WHAT IS EXPECTED
All that is wanted is the exact text of each line from the one with "[button] (145, 48)" to the close of the listing, ends included.

ENTRIES PROVIDED

# # # # #

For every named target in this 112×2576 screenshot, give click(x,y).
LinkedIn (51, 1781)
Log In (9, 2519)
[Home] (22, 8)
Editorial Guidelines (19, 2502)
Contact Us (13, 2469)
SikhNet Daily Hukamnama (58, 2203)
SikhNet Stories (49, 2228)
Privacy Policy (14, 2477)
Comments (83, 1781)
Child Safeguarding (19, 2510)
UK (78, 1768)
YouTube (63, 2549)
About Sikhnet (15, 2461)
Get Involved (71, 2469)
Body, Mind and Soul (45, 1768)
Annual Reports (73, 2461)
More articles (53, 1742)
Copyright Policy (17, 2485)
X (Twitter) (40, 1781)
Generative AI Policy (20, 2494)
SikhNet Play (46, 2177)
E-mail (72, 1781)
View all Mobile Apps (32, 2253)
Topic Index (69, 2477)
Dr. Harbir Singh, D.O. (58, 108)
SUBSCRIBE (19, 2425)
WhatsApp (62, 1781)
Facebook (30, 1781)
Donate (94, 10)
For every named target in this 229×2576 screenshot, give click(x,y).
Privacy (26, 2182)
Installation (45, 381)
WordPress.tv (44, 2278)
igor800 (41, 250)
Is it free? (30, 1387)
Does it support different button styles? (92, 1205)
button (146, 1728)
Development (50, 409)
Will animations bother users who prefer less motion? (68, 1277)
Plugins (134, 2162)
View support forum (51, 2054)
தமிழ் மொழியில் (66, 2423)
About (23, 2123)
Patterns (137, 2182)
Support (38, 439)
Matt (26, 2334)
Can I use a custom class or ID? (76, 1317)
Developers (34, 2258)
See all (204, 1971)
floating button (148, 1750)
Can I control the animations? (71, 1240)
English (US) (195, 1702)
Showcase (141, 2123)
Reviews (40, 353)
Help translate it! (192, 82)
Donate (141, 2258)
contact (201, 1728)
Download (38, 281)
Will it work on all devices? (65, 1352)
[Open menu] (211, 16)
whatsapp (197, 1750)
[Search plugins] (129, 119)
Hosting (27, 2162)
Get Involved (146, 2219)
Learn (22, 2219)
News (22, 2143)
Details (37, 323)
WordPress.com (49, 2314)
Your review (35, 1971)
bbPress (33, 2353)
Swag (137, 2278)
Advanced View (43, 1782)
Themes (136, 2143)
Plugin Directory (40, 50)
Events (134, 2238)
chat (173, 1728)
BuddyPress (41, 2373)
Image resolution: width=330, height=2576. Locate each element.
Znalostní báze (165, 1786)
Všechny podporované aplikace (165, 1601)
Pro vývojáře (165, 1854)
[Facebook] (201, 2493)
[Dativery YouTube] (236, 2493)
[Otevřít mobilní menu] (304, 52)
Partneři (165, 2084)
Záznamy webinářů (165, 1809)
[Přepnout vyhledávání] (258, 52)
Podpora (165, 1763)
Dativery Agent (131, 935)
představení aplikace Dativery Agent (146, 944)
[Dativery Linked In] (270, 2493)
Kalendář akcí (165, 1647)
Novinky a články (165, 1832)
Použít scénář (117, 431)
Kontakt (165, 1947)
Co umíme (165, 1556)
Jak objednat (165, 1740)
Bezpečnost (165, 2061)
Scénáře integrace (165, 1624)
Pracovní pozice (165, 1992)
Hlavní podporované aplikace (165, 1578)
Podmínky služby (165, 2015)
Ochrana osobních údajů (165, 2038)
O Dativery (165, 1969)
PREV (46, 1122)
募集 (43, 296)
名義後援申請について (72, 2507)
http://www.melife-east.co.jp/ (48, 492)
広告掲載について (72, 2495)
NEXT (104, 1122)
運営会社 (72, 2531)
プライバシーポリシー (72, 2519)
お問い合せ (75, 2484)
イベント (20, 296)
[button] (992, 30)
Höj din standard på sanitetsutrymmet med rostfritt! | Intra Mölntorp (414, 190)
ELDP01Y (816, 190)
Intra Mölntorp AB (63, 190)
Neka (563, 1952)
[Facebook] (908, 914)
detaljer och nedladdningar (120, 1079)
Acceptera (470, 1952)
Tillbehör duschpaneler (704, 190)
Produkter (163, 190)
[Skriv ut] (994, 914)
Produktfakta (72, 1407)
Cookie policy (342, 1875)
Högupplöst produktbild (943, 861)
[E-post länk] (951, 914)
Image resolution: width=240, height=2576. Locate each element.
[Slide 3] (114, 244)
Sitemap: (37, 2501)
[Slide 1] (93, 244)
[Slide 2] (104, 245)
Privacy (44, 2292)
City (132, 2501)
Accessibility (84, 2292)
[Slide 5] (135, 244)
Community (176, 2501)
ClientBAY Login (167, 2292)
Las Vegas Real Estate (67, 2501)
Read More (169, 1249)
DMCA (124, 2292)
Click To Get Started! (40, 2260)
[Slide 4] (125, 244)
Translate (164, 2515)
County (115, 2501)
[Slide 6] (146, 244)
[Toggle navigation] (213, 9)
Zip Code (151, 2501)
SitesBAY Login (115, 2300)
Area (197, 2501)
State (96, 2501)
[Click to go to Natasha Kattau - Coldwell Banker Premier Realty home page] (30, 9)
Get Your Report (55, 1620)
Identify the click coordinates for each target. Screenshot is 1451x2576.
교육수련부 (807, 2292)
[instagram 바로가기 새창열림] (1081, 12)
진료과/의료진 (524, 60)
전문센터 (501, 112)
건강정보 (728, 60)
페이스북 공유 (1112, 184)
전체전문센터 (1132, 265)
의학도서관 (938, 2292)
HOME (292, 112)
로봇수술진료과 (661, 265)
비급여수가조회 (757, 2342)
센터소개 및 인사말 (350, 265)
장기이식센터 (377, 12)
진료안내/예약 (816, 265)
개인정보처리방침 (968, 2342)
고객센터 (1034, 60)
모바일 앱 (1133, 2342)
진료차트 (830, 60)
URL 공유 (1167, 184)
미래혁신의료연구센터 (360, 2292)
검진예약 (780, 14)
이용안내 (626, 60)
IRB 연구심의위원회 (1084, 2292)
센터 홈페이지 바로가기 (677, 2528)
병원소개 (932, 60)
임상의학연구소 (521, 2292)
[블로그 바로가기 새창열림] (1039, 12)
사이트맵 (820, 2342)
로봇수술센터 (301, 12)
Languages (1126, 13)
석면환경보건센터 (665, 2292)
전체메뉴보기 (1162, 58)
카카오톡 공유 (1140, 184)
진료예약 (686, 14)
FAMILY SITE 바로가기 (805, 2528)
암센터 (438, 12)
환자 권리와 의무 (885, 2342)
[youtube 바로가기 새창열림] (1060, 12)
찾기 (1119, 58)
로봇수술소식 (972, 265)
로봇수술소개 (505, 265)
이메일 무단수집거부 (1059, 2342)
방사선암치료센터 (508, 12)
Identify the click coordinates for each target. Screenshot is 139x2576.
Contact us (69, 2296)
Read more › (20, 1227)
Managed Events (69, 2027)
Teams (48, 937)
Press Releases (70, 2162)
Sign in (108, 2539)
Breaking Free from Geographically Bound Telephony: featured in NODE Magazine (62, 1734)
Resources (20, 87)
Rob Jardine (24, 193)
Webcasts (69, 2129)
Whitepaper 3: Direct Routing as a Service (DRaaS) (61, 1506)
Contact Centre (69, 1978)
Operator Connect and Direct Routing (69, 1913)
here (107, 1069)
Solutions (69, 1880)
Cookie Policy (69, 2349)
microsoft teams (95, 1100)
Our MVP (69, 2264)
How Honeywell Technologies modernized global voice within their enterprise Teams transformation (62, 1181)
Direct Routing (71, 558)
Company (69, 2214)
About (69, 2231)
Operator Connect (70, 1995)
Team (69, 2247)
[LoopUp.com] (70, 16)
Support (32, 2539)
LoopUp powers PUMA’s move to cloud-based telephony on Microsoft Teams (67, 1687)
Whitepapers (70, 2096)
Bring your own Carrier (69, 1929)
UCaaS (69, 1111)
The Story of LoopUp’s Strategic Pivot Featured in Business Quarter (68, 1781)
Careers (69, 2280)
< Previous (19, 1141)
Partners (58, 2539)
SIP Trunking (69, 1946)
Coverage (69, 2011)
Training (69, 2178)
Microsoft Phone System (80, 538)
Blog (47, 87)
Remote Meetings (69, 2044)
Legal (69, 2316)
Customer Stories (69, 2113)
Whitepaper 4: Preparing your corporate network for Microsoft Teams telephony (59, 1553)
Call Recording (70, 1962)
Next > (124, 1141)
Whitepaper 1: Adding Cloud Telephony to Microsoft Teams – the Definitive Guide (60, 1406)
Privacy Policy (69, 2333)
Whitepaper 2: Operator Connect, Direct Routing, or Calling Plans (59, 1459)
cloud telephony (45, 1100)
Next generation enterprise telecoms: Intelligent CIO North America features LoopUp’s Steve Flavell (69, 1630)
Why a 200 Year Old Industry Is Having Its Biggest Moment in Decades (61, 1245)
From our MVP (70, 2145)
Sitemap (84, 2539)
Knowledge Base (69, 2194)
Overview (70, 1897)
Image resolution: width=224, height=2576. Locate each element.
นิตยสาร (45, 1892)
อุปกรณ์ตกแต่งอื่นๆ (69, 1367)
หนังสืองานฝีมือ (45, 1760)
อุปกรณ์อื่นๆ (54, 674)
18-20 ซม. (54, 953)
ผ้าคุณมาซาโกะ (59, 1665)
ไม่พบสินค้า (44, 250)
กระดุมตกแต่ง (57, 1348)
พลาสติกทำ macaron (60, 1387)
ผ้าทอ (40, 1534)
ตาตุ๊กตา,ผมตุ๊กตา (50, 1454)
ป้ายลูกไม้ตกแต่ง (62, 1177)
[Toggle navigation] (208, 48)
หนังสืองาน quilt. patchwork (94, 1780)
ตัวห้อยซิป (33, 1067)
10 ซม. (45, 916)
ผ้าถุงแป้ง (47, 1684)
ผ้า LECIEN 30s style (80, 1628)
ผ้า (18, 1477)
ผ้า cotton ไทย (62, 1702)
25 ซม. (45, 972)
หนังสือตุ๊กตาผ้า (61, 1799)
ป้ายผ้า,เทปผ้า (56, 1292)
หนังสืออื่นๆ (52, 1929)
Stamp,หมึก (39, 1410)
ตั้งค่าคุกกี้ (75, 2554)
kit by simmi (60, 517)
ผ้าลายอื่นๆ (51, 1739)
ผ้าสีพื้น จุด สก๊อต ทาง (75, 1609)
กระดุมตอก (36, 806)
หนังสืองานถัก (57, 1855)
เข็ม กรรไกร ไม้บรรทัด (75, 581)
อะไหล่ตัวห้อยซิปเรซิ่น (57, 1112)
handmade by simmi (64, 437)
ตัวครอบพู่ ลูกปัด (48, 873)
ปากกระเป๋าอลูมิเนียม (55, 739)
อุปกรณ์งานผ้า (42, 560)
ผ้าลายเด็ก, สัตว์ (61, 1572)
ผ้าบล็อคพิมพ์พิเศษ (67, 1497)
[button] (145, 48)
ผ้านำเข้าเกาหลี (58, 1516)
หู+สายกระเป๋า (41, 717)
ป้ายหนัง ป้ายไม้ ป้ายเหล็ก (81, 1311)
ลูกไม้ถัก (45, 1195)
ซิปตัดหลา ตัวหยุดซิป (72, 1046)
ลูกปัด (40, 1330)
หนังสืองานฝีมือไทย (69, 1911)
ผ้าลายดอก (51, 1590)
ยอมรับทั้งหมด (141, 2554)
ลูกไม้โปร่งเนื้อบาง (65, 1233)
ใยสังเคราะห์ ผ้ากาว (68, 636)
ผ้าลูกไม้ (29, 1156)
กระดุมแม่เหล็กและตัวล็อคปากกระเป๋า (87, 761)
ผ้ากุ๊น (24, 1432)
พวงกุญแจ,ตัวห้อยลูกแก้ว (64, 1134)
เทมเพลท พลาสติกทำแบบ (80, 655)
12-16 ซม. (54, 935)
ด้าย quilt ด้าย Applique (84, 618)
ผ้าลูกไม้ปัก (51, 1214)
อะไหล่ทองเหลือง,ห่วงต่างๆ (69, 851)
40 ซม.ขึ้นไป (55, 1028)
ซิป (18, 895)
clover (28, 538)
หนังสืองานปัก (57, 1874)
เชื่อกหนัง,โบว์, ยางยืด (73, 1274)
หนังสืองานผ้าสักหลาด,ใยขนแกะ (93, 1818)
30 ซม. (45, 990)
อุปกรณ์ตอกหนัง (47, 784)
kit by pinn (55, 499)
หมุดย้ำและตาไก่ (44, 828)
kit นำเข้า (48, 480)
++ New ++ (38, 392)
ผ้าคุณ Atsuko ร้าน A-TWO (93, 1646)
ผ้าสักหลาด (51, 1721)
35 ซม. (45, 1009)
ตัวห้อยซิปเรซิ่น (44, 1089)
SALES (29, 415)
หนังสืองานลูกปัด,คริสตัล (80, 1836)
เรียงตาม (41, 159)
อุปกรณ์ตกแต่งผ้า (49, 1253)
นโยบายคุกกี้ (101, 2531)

# # # # #

ANSWER BELOW
[button] (145, 48)
ผ้านำเข้าเกาหลี (58, 1516)
หู+สายกระเป๋า (41, 717)
ป้ายหนัง ป้ายไม้ ป้ายเหล็ก (81, 1311)
ลูกไม้ถัก (45, 1195)
ซิปตัดหลา ตัวหยุดซิป (72, 1046)
ลูกปัด (40, 1330)
หนังสืองานฝีมือไทย (69, 1911)
ผ้าลายดอก (51, 1590)
ยอมรับทั้งหมด (141, 2554)
ลูกไม้โปร่งเนื้อบาง (65, 1233)
ใยสังเคราะห์ ผ้ากาว (68, 636)
ผ้าลูกไม้ (29, 1156)
กระดุมแม่เหล็กและตัวล็อคปากกระเป๋า (87, 761)
ผ้ากุ๊น (24, 1432)
พวงกุญแจ,ตัวห้อยลูกแก้ว (64, 1134)
เทมเพลท พลาสติกทำแบบ (80, 655)
12-16 ซม. (54, 935)
ด้าย quilt ด้าย Applique (84, 618)
ผ้าลูกไม้ปัก (51, 1214)
อะไหล่ทองเหลือง,ห่วงต่างๆ (69, 851)
40 ซม.ขึ้นไป (55, 1028)
ซิป (18, 895)
clover (28, 538)
หนังสืองานปัก (57, 1874)
เชื่อกหนัง,โบว์, ยางยืด (73, 1274)
หนังสืองานผ้าสักหลาด,ใยขนแกะ (93, 1818)
30 ซม. (45, 990)
อุปกรณ์ตอกหนัง (47, 784)
kit by pinn (55, 499)
หมุดย้ำและตาไก่ (44, 828)
kit นำเข้า (48, 480)
++ New ++ (38, 392)
ผ้าคุณ Atsuko ร้าน A-TWO (93, 1646)
ผ้าสักหลาด (51, 1721)
35 ซม. (45, 1009)
ตัวห้อยซิปเรซิ่น (44, 1089)
SALES (29, 415)
หนังสืองานลูกปัด,คริสตัล (80, 1836)
เรียงตาม (41, 159)
อุปกรณ์ตกแต่งผ้า (49, 1253)
นโยบายคุกกี้ (101, 2531)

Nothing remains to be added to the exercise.